Prepare some group responses to the following questions:
First, install R. (If you have difficulties accessing a computer, please let me know). R can be downloaded from https://cran.r-project.org/. You should also download R Studio, a text editor for R. This can be downloaded from https://www.rstudio.com/.
R is a programming language for dealing with data and doing mathematical/statistical analyses. There are a few basic skills that you will need for this task. First, you will need to install R Markdown. To do this, go to File -> New File -> R Markdown… The first time you run this, it will probably download some files that it uses to render your R code into HTML or LaTeX (the beautifully typeset PDF file I showed you). When you load a fresh Markdown file, it will give you a template with some example code. Press “Knit HTML” or “Knit PDF” and it should render the file for you. Note that if you want to render into PDF, it will need to download LaTeX.

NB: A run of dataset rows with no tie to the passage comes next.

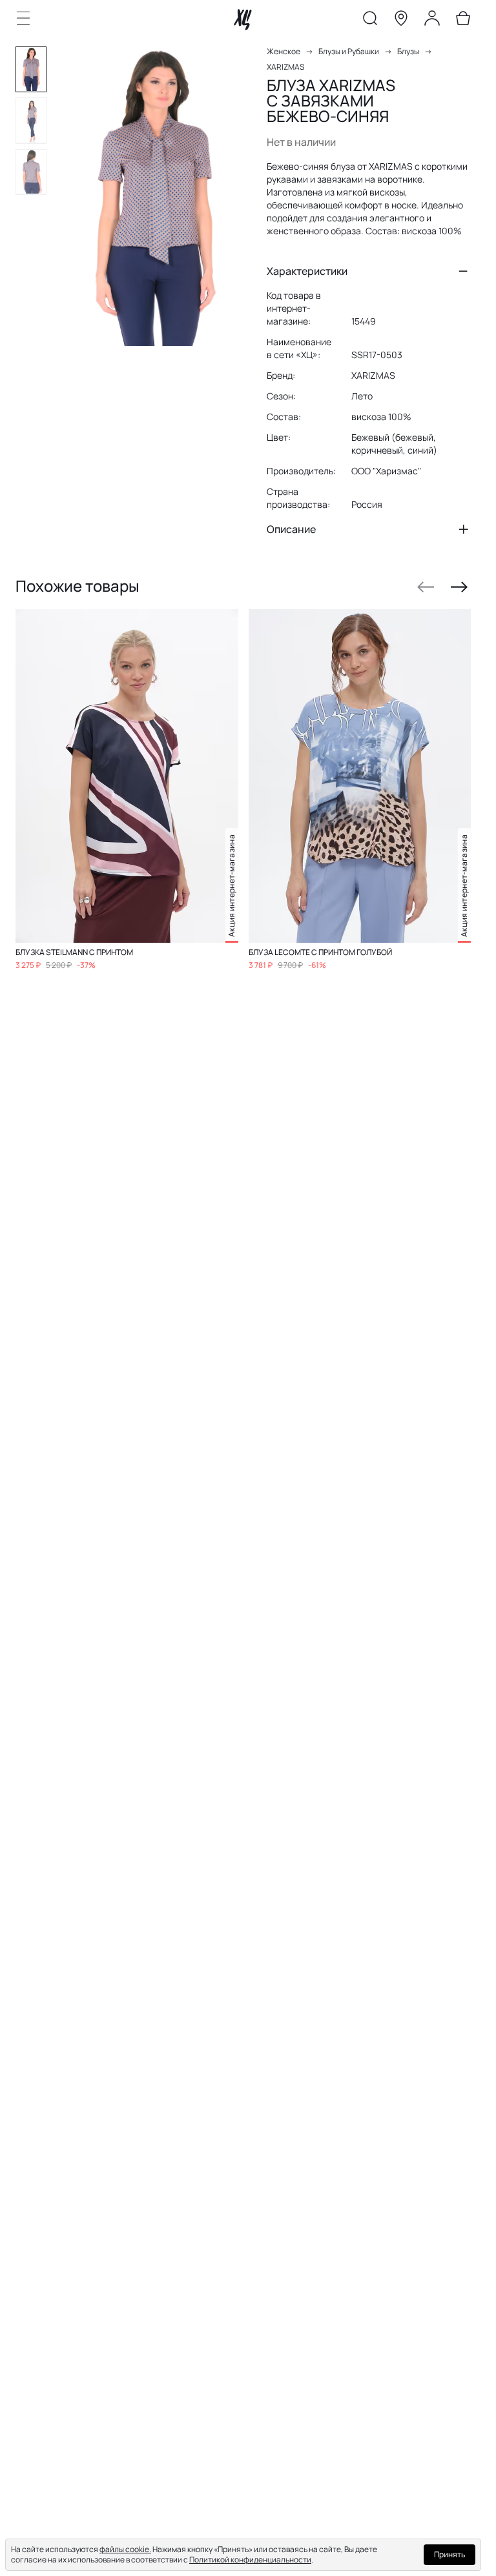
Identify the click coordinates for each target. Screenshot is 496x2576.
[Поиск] (370, 20)
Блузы (408, 51)
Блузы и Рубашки (348, 51)
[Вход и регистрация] (432, 20)
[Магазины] (401, 20)
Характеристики (307, 271)
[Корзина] (463, 20)
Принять (449, 2554)
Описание (291, 529)
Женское (283, 51)
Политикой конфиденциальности (250, 2559)
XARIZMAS (285, 66)
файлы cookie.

The core skill in R is writing programs. These are simply collections of commands that tells the computer what to do. In an R Markdown document, these should be enclosed in single quotes followed by an r (within a line), or three single quotes for multiline expressions.
Let’s launch into some coding. We’ll start easy, just looking at generating some variables and indexing them.
# If you preceed a line with a hash, the computer won't read it
# Let's generate a variable called A and give it a value 45
A <- 45
# Take a look at it
A
## [1] 45
# Now let's generate 20 random numbers from a normal
# distribution with mean 0 and standard deviation 3
B <- rnorm(20, 0, 3)
# Make a time-series plot
plot.ts(B)
# What if I only want to look at the 5'th
# element of B?
B[5]
## [1] -1.420477
# Now let's set the 5th element of B to be 100
B[5] <- 100
# Another time series plot
plot.ts(B)
Cool. What we have seen here is that we can generate numbers and index them. Now let’s introduce a loop. A loop is a way of doing the same thing over and over again—precisely what computers are good at. Let’s take a look at how a loop works in R.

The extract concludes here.